Per-Customer Margins using Stripe and Kubernetes

by Akash Khanolkar
Margin analytics

[The picture above depicts the results of a real-time margin analysis experiment, overlaying AWS infrastructure costs and Stripe revenue]

A simple (naive?) approach to a complicated problem!

Let's set the scene. I'm a subscription-based SaaS company running expensive cloud infrastructure (on Kubernetes) that is shared across all of my customers.

Today, I can approximate my total margin using monthly revenue from Stripe and my infrastructure bill from AWS. However, I have no insights into how each customer contributes to margin. Given margin per customer, I could answer several valuable questions:

  • Who are my good (high-margin) customers and who are my bad (low/negative-margin) customers?
  • How are my margins changing as my business grows?
  • How are changes to my products affecting my profits?

The solution here can be complicated.

Assuming that my cost is primarily cloud infrastructure costs, to get cost per customer*, first I need to set up monitoring layers to properly measure customer usage. Then, I need to enrich the usage data with cloud prices. To complicate matters further, I need to consolidate and store this data long-term to maintain historical views of my business across my distributed infrastructure. Finally, I need to join this data with revenue per customer**.
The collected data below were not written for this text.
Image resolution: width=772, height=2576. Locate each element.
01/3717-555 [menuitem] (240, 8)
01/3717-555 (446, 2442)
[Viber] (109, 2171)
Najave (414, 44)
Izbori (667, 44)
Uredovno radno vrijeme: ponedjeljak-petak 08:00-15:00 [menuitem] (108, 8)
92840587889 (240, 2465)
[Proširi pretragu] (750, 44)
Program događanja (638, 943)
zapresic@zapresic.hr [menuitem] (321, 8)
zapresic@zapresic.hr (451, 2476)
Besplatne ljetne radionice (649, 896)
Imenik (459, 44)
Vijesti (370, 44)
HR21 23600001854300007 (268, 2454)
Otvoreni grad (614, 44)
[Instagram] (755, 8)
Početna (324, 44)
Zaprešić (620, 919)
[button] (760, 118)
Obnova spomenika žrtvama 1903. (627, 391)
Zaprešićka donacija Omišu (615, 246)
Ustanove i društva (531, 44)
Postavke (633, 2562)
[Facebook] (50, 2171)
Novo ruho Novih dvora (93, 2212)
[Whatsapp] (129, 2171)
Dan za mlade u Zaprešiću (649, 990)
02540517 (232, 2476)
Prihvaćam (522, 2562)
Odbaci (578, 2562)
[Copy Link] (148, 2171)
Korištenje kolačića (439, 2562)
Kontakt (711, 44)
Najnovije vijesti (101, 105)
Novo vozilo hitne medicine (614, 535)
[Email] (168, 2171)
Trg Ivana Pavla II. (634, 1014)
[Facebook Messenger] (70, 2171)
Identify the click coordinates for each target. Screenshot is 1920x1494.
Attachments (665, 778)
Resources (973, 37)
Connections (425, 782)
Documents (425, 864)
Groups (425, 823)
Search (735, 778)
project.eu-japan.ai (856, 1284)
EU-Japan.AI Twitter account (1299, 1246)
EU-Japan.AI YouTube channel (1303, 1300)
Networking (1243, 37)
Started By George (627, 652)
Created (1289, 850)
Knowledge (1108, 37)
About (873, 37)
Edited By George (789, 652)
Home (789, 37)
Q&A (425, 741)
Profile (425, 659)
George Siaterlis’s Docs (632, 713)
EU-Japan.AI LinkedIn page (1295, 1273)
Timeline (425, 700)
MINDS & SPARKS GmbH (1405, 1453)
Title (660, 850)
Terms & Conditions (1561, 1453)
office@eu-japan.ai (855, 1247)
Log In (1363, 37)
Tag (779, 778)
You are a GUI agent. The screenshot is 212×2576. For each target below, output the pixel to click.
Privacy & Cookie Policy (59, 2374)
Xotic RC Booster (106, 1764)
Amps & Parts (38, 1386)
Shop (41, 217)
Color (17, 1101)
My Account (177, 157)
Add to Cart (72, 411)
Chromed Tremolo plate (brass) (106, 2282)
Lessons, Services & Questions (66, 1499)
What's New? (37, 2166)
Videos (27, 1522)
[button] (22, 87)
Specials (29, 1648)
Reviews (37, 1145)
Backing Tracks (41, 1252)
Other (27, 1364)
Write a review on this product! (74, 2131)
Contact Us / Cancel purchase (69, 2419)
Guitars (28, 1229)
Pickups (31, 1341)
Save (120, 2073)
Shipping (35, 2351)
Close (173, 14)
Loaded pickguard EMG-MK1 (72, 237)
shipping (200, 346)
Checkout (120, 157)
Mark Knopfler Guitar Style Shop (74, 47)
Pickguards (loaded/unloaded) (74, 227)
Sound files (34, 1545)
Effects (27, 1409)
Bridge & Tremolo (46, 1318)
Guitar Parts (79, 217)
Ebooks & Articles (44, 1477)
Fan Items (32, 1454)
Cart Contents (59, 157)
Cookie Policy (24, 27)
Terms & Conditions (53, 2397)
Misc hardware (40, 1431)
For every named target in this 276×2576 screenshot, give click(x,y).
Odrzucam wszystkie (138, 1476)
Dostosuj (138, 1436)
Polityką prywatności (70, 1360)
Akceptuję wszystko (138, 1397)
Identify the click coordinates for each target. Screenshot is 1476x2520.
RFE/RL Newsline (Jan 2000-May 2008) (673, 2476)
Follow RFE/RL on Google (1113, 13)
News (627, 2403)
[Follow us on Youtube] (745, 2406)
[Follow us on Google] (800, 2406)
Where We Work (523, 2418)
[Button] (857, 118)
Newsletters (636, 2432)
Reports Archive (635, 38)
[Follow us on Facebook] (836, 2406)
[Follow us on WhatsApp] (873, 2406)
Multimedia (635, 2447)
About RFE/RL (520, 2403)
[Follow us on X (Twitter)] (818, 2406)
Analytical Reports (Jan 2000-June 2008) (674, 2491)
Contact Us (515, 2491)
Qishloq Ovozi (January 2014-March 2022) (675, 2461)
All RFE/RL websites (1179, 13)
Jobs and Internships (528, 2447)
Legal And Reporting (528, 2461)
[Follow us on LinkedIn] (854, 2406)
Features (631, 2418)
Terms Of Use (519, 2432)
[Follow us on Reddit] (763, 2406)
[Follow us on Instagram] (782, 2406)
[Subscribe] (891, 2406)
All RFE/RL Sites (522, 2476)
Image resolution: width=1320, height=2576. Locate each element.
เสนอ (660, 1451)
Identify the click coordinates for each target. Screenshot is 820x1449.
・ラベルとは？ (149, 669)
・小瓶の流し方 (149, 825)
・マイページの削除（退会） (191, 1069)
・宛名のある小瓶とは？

Fortunately, my customers are segmented by jobs (i.e., pods, namespaces, and(or) clusters). In this case, cost per customer is approximately the cost of a customer's namespace. I can track cost per namespace using the Octane Cost API and join my revenue per customer using the Stripe API. Through these integrations, I can extract real-time margin per customer.

[Important to note that we understand that many SaaS companies will not have customers segmented by namespaces. For purposes of blog post we have chosen to simplify the problem]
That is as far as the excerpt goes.